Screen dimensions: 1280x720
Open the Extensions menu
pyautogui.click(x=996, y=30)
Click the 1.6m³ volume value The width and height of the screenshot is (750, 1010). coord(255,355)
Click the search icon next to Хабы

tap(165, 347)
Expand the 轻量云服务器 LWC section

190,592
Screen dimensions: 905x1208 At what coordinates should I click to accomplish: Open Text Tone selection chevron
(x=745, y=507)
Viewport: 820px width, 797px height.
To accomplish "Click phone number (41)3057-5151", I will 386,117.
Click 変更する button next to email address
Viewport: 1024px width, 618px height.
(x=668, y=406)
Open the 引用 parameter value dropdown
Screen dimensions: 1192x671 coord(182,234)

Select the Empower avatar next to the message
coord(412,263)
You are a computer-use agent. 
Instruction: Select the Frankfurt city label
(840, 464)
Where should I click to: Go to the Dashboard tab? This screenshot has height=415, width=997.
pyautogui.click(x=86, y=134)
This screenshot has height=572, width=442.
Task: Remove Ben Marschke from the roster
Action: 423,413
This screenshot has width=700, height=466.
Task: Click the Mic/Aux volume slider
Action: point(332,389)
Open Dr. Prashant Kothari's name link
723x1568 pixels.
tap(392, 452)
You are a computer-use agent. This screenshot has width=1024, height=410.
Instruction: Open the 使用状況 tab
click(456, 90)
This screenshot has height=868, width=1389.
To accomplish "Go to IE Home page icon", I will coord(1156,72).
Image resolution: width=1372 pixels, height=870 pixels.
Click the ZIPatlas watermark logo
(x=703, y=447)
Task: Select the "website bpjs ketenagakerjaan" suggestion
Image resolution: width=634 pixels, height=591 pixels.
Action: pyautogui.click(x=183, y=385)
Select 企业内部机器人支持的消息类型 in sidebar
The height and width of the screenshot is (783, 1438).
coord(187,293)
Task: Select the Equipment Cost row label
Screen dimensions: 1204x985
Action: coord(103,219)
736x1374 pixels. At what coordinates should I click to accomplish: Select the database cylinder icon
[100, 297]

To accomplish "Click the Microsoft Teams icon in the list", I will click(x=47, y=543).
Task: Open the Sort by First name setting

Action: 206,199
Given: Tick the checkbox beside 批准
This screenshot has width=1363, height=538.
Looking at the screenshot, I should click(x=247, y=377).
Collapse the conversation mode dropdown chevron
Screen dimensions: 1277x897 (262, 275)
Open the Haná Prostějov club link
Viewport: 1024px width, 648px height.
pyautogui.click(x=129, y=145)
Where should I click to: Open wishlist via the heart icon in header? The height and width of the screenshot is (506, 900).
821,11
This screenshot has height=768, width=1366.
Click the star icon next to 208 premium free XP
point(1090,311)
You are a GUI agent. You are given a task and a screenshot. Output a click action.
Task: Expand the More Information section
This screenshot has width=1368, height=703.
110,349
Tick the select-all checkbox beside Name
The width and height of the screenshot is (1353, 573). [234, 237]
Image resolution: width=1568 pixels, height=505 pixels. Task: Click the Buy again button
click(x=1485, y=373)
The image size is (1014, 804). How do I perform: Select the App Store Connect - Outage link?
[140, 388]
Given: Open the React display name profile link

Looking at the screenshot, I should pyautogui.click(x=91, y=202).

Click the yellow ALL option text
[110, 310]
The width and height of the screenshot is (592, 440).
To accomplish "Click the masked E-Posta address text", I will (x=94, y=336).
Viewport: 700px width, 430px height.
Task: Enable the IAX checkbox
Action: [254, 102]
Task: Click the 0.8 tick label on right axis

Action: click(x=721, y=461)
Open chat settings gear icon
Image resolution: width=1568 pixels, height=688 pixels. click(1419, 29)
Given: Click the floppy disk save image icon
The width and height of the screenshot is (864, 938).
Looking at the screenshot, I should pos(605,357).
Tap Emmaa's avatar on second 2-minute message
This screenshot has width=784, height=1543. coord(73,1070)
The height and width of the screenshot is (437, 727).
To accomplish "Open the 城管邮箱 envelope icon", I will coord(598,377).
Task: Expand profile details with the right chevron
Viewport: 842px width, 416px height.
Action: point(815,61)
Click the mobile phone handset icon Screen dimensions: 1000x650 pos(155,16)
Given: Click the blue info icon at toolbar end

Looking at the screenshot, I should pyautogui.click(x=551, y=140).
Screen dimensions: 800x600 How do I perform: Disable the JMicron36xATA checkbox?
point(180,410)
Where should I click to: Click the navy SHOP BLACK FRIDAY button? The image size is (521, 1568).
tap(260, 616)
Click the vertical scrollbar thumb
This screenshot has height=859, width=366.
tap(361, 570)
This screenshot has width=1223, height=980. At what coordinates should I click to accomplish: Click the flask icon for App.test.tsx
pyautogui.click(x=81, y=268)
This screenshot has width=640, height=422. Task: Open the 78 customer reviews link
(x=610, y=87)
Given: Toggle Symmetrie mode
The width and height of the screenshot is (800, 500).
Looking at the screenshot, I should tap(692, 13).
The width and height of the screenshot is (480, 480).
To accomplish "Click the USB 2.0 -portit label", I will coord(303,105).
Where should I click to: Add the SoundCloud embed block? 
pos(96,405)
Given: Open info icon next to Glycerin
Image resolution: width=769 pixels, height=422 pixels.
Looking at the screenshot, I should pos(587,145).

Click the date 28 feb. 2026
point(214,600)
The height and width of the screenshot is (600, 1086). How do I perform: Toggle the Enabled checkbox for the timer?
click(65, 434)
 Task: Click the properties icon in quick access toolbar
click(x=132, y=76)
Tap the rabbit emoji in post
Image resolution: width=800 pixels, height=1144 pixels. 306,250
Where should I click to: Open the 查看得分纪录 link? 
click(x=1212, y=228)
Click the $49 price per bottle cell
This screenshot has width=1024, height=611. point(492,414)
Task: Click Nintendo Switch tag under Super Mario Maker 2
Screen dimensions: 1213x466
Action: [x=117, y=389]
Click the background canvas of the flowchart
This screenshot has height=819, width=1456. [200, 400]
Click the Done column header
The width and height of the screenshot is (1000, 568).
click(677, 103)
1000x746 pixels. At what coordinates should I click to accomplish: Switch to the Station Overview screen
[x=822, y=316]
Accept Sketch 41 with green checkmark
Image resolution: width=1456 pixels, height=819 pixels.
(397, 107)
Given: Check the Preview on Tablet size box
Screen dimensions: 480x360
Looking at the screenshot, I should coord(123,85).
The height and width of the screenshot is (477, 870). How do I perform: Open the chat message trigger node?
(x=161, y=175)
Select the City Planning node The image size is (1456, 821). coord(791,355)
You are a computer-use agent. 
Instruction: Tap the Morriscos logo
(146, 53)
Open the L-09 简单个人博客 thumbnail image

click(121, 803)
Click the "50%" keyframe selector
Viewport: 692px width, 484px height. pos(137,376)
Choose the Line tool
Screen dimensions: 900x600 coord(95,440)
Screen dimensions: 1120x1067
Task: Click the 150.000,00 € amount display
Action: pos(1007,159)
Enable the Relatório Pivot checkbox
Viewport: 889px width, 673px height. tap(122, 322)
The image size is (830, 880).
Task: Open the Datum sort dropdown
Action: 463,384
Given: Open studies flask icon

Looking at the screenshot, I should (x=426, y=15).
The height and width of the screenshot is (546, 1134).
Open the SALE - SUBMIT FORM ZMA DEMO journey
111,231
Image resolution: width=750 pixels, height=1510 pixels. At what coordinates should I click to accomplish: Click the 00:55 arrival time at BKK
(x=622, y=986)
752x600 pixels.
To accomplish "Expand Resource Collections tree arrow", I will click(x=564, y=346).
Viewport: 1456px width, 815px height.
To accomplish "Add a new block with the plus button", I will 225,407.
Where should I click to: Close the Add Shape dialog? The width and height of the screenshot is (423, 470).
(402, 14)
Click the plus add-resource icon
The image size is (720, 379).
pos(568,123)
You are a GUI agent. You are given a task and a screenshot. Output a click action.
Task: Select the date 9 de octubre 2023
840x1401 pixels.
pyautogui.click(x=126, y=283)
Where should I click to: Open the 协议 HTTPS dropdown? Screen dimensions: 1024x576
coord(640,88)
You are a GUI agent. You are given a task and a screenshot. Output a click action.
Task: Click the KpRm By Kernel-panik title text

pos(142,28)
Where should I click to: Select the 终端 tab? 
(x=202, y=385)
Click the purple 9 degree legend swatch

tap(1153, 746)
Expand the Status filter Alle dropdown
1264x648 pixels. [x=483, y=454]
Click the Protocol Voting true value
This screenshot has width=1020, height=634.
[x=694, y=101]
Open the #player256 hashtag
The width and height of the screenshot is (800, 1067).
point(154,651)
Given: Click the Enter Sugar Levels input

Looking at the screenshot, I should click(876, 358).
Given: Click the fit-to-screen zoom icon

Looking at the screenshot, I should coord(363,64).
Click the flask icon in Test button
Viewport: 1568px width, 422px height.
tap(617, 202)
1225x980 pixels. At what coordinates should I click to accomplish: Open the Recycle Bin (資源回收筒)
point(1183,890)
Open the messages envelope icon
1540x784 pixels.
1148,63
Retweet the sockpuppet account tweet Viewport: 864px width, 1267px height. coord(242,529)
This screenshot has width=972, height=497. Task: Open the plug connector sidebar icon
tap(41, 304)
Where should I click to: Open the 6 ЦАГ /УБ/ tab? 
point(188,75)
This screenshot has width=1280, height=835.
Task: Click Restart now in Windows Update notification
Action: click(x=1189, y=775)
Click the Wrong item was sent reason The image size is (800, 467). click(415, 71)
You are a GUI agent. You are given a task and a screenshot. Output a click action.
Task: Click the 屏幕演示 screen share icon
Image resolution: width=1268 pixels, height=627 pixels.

★ ★ ★

■ Required work: Search the entries for "phone" and copy each matching line.

■ Solution:
To accomplish "Click phone number (41)3057-5151", I will 386,117.
Click the mobile phone handset icon Screen dimensions: 1000x650 pos(155,16)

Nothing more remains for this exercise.